BEIJING (Reuters) - Growth in China’s services sector slowed sharply in July to its lowest level in nearly nine years, a private sector survey showed on Tuesday, indicating a recovery in the broader economy is still fragile and may need further government support.
Weakness was also seen in China’s official services report at the weekend, which showed activity slipped to a six-month low. Both surveys contrast with other data in recent weeks which showed the economy was regaining momentum thanks to a spate of government stimulus measures.
The weaker readings in services, which account for about 45 percent of gross domestic product (GDP), raise the question of whether Beijing needs to do more to support growth, particularly in the rapidly cooling property sector.
The services purchasing managers’ index(PMI) compiled by HSBC/Markit fell to 50.0 in July from a 15-month high of 53.1 in June, the lowest reading since November 2005 when the data collection began.
The survey indicated a stagnation of service activity last month, as a reading above 50 in PMI surveys indicates an expansion in activity while one below the threshold points to a contraction.
In a sign that economic uncertainty has made companies more reluctant to spend, a sub-index measuring new business growth hit a 68-month low of 50.3 in July.
Stock markets in Hong Kong and Shanghai turned negative after the survey was released, while most other Asian markets extended modest early losses.
The unexpected weakness in services comes after two separate PMI surveys last week showed China’s factory sector posted its strongest growth in at least 1-1/2 years in July, adding to hopes that the economy was building up steam again after a weak start to the year.
“The weakness in the headline number likely reflects the impact of the ongoing property slowdown in many cities as property related activity, such as agencies and residential services, see less business,” said HSBC’s China Chief economist Qu Hongbin.
“Today’s data points to the need of continued policy support to offset the drag from the property correction and consolidate the economic recovery,” Qu said.
A similar survey by China’s National Bureau of Statistics found non-manufacturing activity slowed to 54.2 in July from 55 in June. The official PMI is weighted more towards large state-owned firms.
China’s once-heated housing market has slowed this year as sales and prices turned south in their biggest pull-back in two years, driven in part by the cooling economy and by the national government’s nearly five-year-long campaign to keep price rises in check.
But the extent and breadth of the downturn have surprised analysts, with many worrying that it is now the biggest threat to China’s economy this year.
At least 23 regional governments, which earn a large chunk of their revenues by selling state land, have openly or quietly relaxed home purchase restrictions this year, according to data from CRIC, a unit of real estate services firm E-House China. State-controlled banks have also revved up lending to the sector.
The property slowdown may last for at least a year, though a market collapse is seen as unlikely, according to a Reuters analysts poll last week.
Yet despite of the weakness in the services PMI, some measures suggested companies remained confident.

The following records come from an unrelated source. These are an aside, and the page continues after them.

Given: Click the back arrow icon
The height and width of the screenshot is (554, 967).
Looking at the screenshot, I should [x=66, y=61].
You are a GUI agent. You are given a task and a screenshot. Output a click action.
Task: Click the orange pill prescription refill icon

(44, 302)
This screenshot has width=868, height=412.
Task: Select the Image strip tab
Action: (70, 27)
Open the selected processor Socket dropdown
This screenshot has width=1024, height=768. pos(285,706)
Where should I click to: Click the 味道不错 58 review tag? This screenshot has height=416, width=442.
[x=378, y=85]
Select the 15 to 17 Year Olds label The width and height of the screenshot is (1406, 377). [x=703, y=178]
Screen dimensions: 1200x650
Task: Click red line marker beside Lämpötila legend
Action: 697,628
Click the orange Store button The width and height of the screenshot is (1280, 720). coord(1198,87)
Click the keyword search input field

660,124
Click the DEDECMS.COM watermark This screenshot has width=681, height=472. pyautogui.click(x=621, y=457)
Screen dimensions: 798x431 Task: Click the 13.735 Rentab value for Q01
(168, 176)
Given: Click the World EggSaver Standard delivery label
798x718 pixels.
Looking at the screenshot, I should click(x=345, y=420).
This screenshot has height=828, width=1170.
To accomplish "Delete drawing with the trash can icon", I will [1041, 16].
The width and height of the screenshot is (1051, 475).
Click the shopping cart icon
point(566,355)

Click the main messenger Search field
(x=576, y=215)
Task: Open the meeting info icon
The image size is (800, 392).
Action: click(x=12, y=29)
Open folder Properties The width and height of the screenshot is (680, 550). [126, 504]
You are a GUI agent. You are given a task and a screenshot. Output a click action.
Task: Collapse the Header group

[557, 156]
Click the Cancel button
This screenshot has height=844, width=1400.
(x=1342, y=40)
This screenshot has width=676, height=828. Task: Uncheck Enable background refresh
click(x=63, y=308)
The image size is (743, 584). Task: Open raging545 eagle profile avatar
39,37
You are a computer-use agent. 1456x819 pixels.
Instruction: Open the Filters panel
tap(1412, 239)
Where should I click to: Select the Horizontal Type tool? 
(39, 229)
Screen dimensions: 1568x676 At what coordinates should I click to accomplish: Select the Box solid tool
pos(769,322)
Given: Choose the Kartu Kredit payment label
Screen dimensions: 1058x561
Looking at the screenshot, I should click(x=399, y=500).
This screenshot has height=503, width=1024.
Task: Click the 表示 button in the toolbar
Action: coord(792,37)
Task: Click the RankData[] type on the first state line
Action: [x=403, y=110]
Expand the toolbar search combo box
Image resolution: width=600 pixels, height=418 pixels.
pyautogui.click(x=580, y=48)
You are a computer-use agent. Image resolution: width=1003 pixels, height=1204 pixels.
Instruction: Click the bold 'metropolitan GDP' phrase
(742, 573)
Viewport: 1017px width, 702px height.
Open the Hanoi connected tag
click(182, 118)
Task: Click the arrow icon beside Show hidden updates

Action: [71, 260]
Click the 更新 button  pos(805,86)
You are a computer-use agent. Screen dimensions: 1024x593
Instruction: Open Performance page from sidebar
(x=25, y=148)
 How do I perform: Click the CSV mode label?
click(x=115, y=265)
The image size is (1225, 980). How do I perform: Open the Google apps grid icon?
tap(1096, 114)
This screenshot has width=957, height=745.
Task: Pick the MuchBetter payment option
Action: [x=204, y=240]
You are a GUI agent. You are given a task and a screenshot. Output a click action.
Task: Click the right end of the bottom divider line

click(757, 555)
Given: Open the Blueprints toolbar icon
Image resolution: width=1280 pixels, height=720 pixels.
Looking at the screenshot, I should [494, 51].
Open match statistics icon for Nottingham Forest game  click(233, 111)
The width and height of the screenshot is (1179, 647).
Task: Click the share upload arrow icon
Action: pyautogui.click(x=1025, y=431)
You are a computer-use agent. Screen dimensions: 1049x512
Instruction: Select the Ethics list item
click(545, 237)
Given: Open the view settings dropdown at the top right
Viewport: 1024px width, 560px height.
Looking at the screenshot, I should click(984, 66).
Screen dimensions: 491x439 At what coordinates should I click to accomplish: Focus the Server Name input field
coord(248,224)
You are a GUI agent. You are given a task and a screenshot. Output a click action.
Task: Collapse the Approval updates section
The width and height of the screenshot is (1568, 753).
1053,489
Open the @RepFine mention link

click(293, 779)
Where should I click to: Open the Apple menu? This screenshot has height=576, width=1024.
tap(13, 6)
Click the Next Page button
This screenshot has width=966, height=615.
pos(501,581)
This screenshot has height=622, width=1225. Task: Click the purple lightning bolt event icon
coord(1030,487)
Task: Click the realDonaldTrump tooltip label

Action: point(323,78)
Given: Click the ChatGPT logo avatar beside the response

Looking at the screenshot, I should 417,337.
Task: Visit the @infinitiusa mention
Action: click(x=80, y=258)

Firms surveyed indicated they increased their staff numbers moderately in the past month to meet planned company expansions, HSBC/Markit said. Still, optimism over the 12-month business outlook weakened from June.
Since April, China has steadily loosened policy by reducing the amount of cash that some banks have to hold as reserves, instructing regional governments to quicken their spending, and hastening the construction of railways and public housing.